PLANT CELL BIOTECHNOLOGY AND MOLECULAR BIOLOGY

Aims: In-planta genetic transformation has been carried out to overcome problems associated with host/tissue specificity and to increase the Agrobacterium infection in the target plant tissue, besides overcoming labour-intensive and tedious tissue culture which can also result in somaclonal variation.

Place and Duration of Study: Department of Agricultural Biotechnology, College of Agriculture, Bhubaneswar during 2014 to 2015.

Methodology: Apical meristem of the differentiated embryo of the germinating seedlings of green gram cultivar- Sujatais infected with Agrobacterium tumefaciens carrying the genes for a transcription activator (Dehydration Responsive Element Binding factor-DREB1A) with a stress inducible promoter. T₁transformants were identified by PCR analysis with gene- specific primer, positive control and negative control.

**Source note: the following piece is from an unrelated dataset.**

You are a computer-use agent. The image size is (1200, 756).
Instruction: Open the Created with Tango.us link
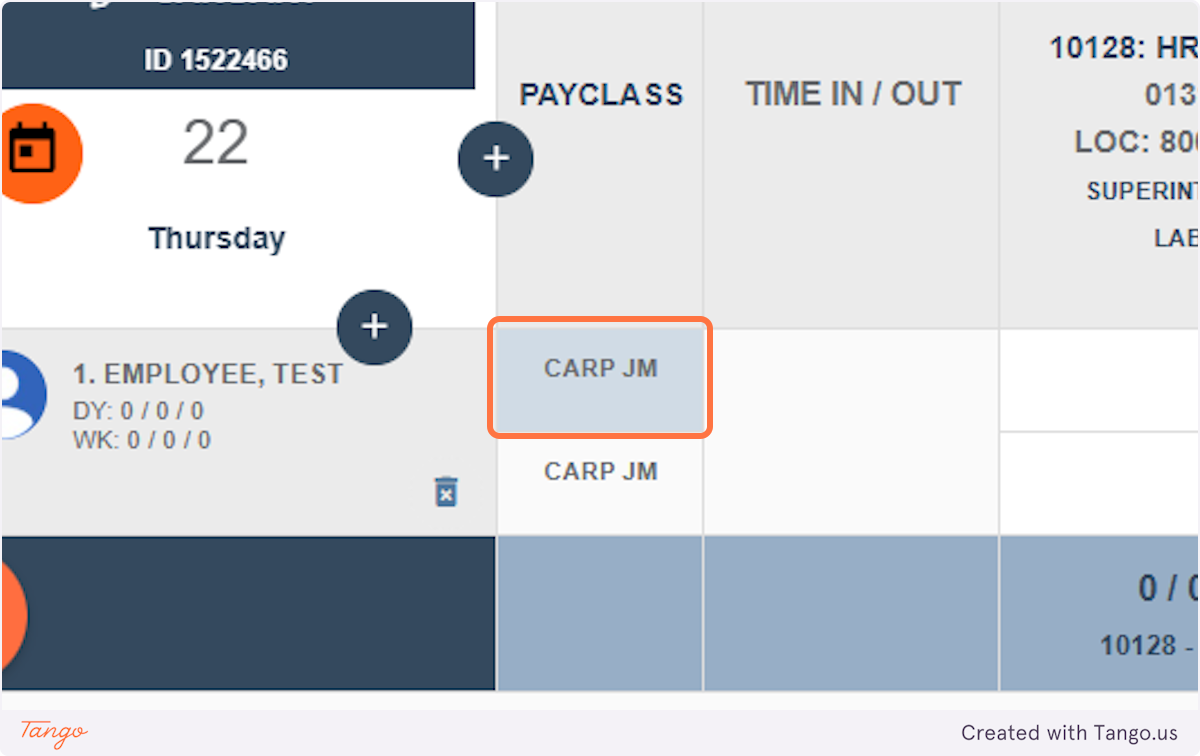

Results: Transgenic green gram plants have been produced by a tissue-culture independent Agrobacterium tumefaciens–mediated transformation procedure carrying the genes for transcription activator (DREB1A) with a stress inducible promoter (rD29A). Since the transgene is integrated into the cells of already differentiated tissues, the T₀ plants were chimeric and stable integration could be seen only in the T₁generation.There were 80 plants (T₀) in 16 pots at 5plants/pot. One pot carrying 5 such plants (T1) showed PCR amplification with gene specific primer and were selected for continuing into the next generations. Molecular characterization of the T₁ generation with a transformation frequency of 1.25-6.25% suggested the feasibility of the method to generate transgenic plants in greengram.

Conclusion: The in planta protocol developed in the present study would be beneficial to transfer the economically and nutritionally important genes into different varieties of green gram and other pulse crops recalcitrant to tissue culture, and the transgenic research in such crops can be easily harnessed.